- The Washington Times - Tuesday, May 2, 2017

There’s a doctoral dissertation to be written on the correlation between chess mastery and political supremacy.

Consider: The Persians and Arabs ruled the chess world in the Middle Ages until Italy ignited a renaissance for the game in Europe in the 16th and 17th centuries. By the early 19th century, Britain and France were producing the world’s best players, with matches between Paris and London routinely matching the greatest stars of the day.

A rising Germany would supplant its rivals by the end of the 19th century — and the German surge would be abruptly checked in the wake of World War I. Newcomers from the New World then took the stage, with Cuba’s Jose Raoul Capablanca winning the world title in 1921 and the U.S. Olympiad team winning gold three times in the biennial event from 1931 to 1937.

One could also track the fortunes of the Soviet Union as a rising and falling superpower from its results at the chessboard. Starting with Mikhail Botvinnik in the 1930s, the Soviet chess machine turned out a dominating string of champions — save for the Bobby Fischer interregnum — right up to the collapse of the Berlin Wall.

As Russia has faded, the chess world has welcomed a new crop of superpowers from the east — with India producing a world chess champion in Viswanathan Anand and China dominating the women’s game with a string of top female players.

Whether the U.S. victory in last October’s Olympiad in Baku, Azerbaijan — the first in four decades — was an early omen of “making America great again” we leave for the political pundits to ponder.

Such geopolitical musings were inspired by last week’s 1st BRICS Masters rapid tournament in China. The “BRICS” nations — Brazil, Russia, India, China and South Africa — have touted themselves as the world’s rising powers, ready to challenge the lone U.S. superpower.

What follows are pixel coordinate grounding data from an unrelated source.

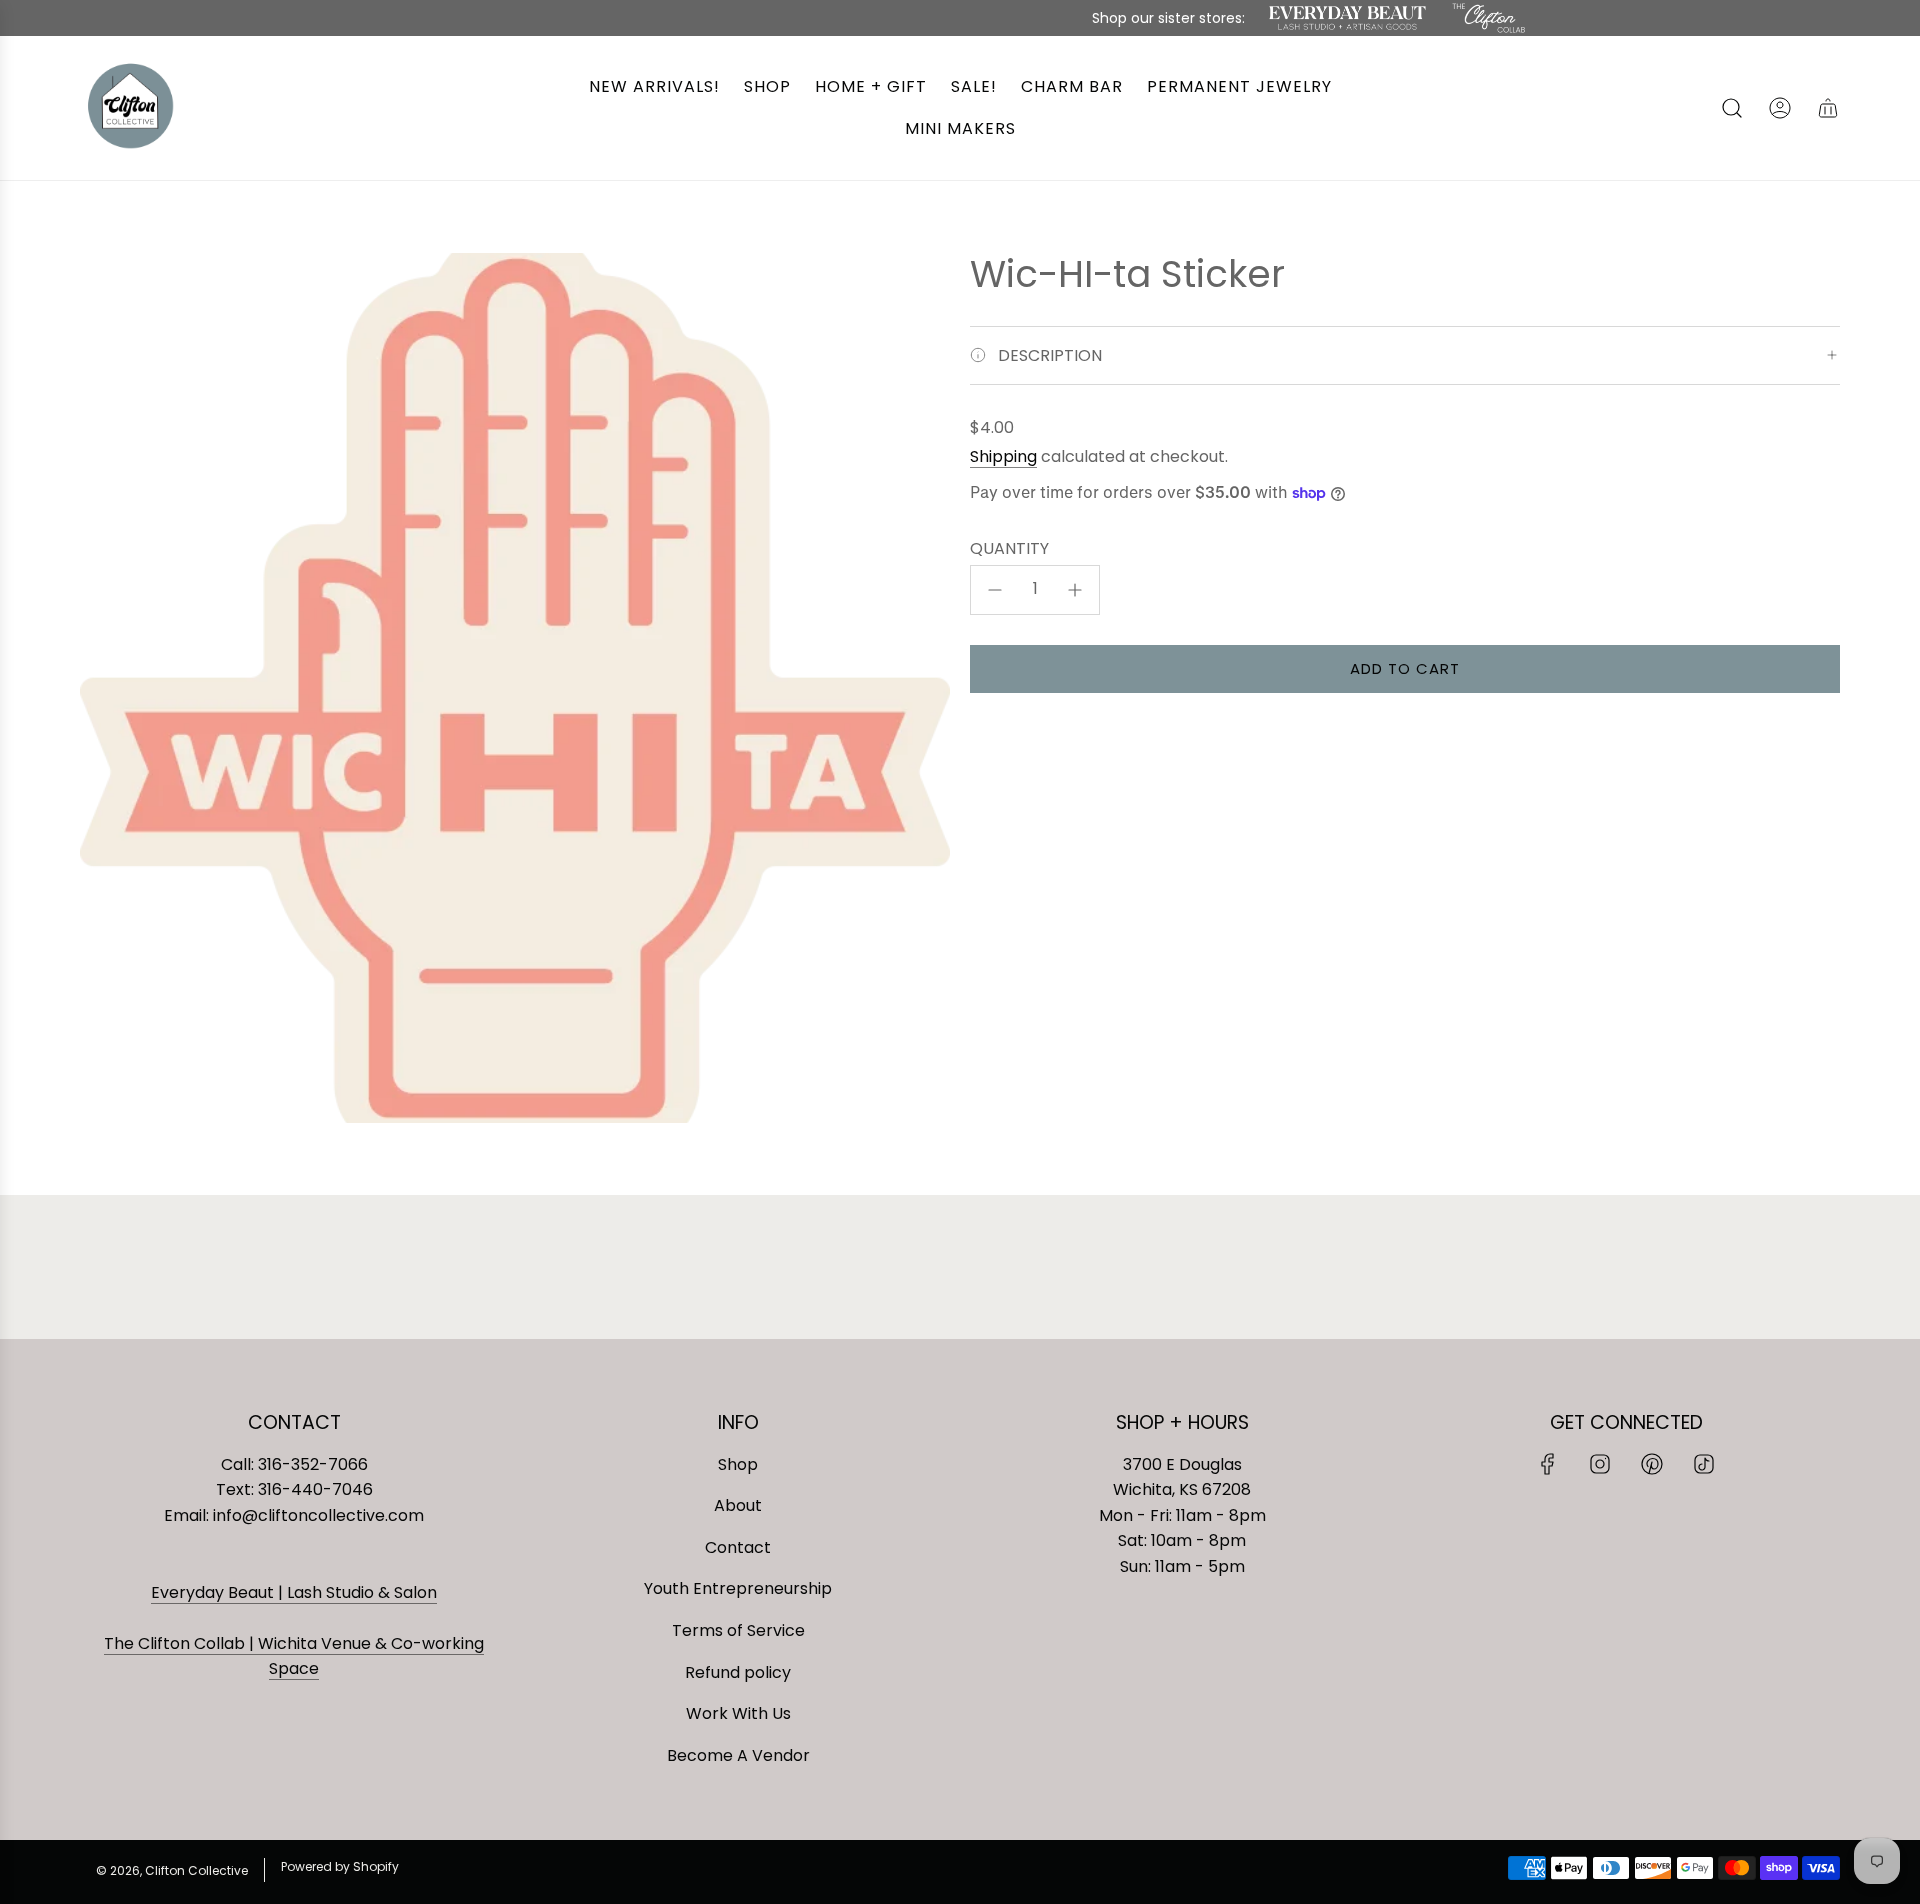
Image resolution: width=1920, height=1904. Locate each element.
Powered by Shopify (340, 1866)
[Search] (1732, 108)
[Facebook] (1548, 1464)
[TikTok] (1704, 1464)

For what it’s worth, Chinese GM Yu Yangyi won the event, a half-point ahead of India’s S.P. Sethuraman. The Indian GM won a consolation prize of sorts, defeating compatriot GM Surya Ganguly in one of the best games of the events.

In a French Alekhine-Chatard attack, Black pays the price for failing to protect his king (better was 11…Qc7 12. Nf3 0-0-0, with equality), as Sethuraman unleashes a classic line-opening central pawn sacrifice: 14. Ng5! (chaining the Black king to the defense of the f-pawn) h4 15. Bc4 Nf8 (see diagram; White was already threatening 16. Nxf7 Kxf7 17. Rxe6 Kf8 18. Rxe7 Kxe7 19. Qg5+ Kf8 20. Qg6, winning) 16. d5!, when White is better after both 16…cxd5 17. Bxd5 exd5 18. Nxd5 Bxd5 19. Qxd5, threatening the rook and 20. Qxf7 mate; and 16…exd5 17. Bxd5 cxd5 (0-0-0 18. Nxf7 cxd5 19. Nb5 Qc5 20. Rxe7! Qxe7 21. Qc3+ Kb8 22. Nxd8 Qxd8 23. Qxh8) 18. Nxd5.

The rest is a rout: 16…Rd8 17. Nb5! Qd7 (cxb5 18. Bxb5+ Nd7 19. dxe6 fxe6 20. Nxe6 Qb8 21. Qc3 Rh7 22. Nxd8 Qxd8 23. Bxd7+ and wins) 18. Nxf7 (also winning was 18. dxe6 fxe6 19. Qe2 Qc8 20. Qe5 Ng6 21. Qg7) cxd5 (Kxf7 19. dxe6+, while 18…Rg8 meets with 19. dxe6 Nxe6 [Qxd2 20. Nc7 mate!] 20. Nbd6+ Bxd6 21. Nxd6+ Qxd6 22. Rxe6+ Qxe6 23. Qxd8+) 19. Nxh8 dxc4 20. Qe2!, and Ganguly resigns facing losing lines such as 20…Qxb5 21. Qh5+ Ng6 22. Qxg6+ Kf8 23. Qf7 mate.

Sethuraman-Ganguly, 1st BRICS Masters, Fufeng, China, April 2017

1. e4 e6 2. d4 d5 3. Nc3 Nf6 4. Bg5 dxe4 5. Nxe4 Be7 6. Bxf6 gxf6 7. Qd2 b6 8. Nc3 c6 9. O-O-O Bb7 10. Be2 Nd7 11. Kb1 h5 12. Nh3 f5 13. Rhe1 Qc7 14. Ng5 h4 15. Bc4 Nf8 16. d5 Rd8 17. Nb5 Qd7 18. Nxf7 cxd5 19. Nxh8 dxc4 20. Qe2 Black resigns.